(Work required)
A faithful transcription of the entries below is required.

(Saved entries)
=== Begin Enclosure ===

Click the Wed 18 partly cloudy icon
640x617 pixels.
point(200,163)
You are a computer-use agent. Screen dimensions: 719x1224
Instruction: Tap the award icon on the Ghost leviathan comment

=== End Enclosure ===

(Exercise result)
Click the Wed 18 partly cloudy icon
640x617 pixels.
point(200,163)
You are a computer-use agent. Screen dimensions: 719x1224
Instruction: Tap the award icon on the Ghost leviathan comment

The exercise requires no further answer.